By Ricardo Alonso-Zaldivar, Associated Press
WASHINGTON (AP) — The health care cuts proposed by President Barack Obama's deficit commission would reach virtually every corner of society, making cost curbs in the new overhaul law look tame by comparison.
Workers with solid coverage on the job, seniors, drug companies, trial lawyers, hospitals, doctors, state governments and federal employees would all feel the effects. For Medicare recipients, the biggest change would be an increase in cost-sharing.
The proposals from commission co-chairmen Erskine Bowles and Alan Simpson were strongly criticized Wednesday by groups ranging from AARP to hospitals and labor unions. At the same time, there was recognition that drastic measures may be needed to confront spiraling health care costs.
The plan leaves in place the president's signature health care law expanding coverage to more than 30 million uninsured, but it would repeal a new long-term care program included in the legislation, calling it "financially unsound."
It would gradually phase out the federal tax break for job-based health plans, a change that would force workers and their families to seek out cost-conscious insurance.
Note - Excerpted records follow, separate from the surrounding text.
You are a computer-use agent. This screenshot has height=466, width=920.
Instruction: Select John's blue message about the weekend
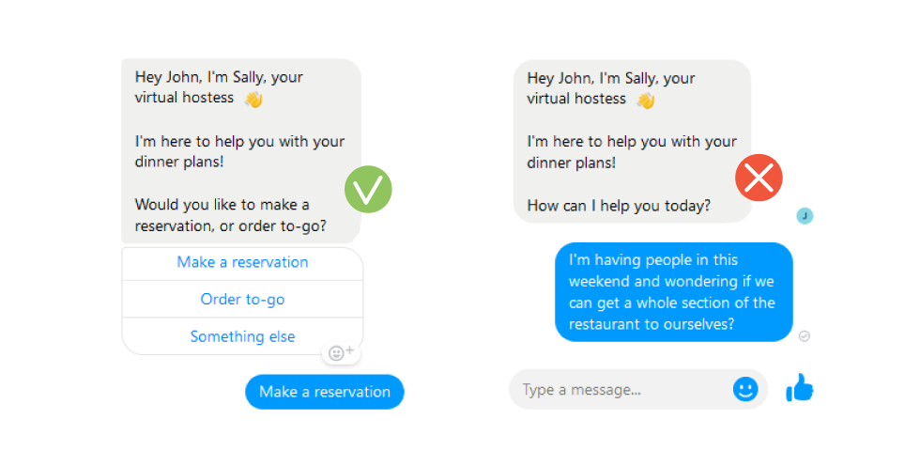tap(674, 291)
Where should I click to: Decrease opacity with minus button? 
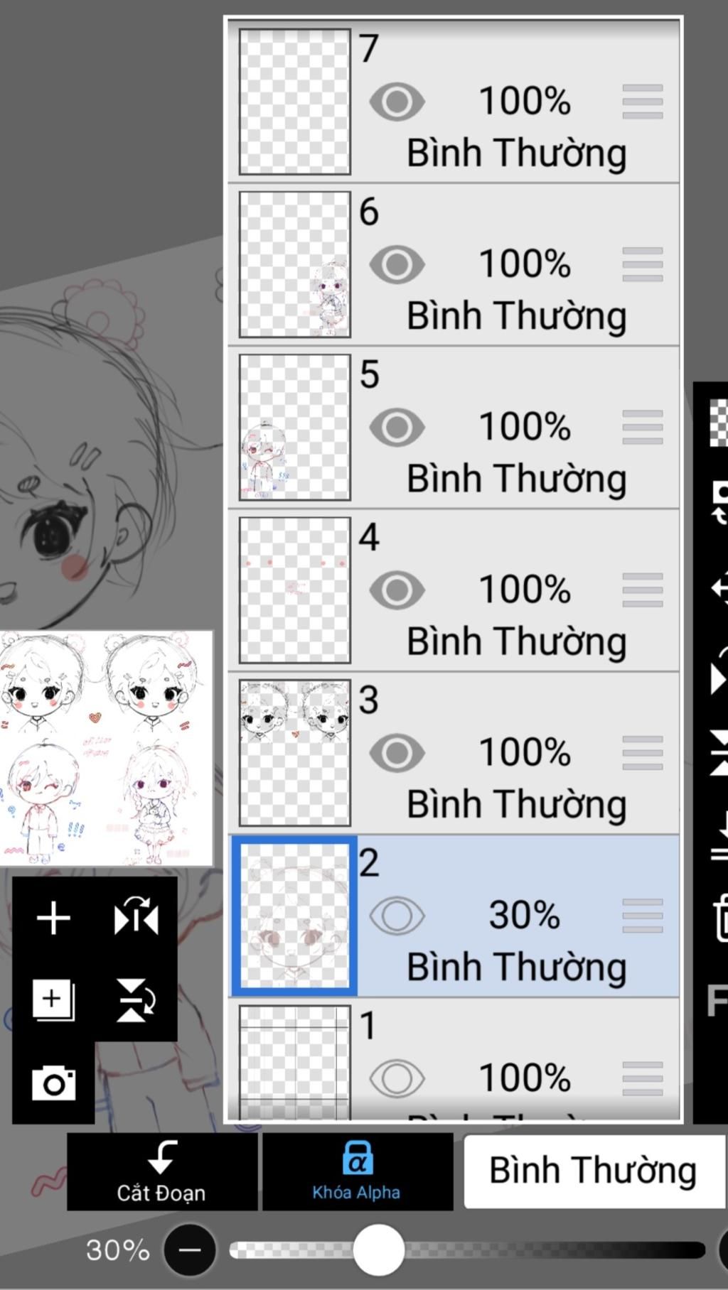(190, 1250)
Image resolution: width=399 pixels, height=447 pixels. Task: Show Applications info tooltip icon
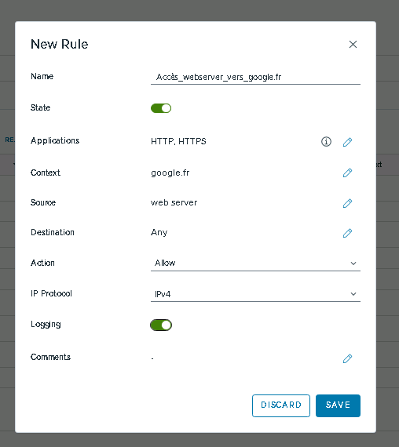(x=326, y=142)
Labor unions, which have given up wage increases to secure better coverage, are adamantly opposed.
For the first time, the government would set — and enforce — an overall budget for Medicare, Medicaid and other federal programs that cover more than 100 million people, from Alzheimer's patients in nursing homes to premature babies in hospital intensive care.
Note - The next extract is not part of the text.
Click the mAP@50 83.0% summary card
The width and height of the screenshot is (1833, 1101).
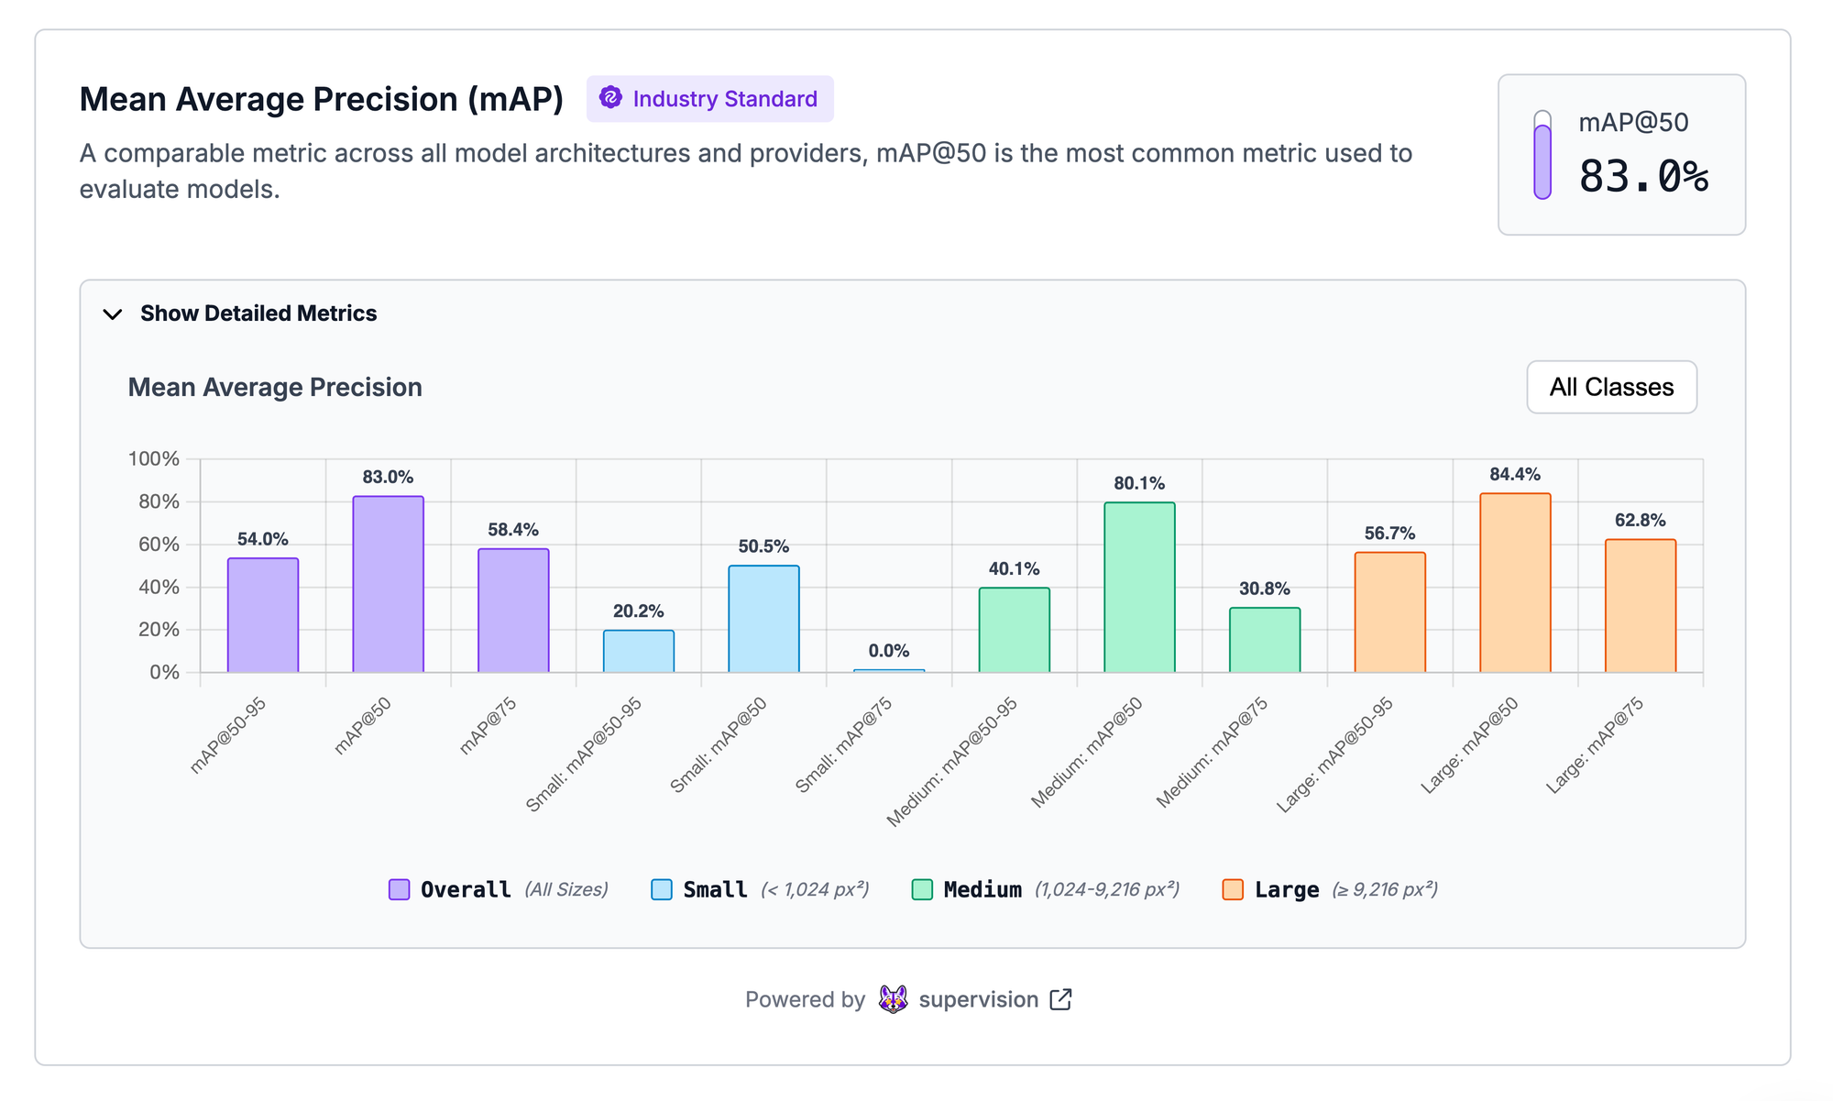[1621, 155]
Overall, the nation will spend about $2.6 trillion this year on medical care, and some experts believe a significant share of that is for procedures and tests that are of little benefit to patients. Americans are no healthier than citizens of other countries that spend much less.
The new health care law laid the groundwork for expanding coverage but dabbled around the edges when it came to curbing costs. That left a major piece of unfinished business that the deficit commission took on.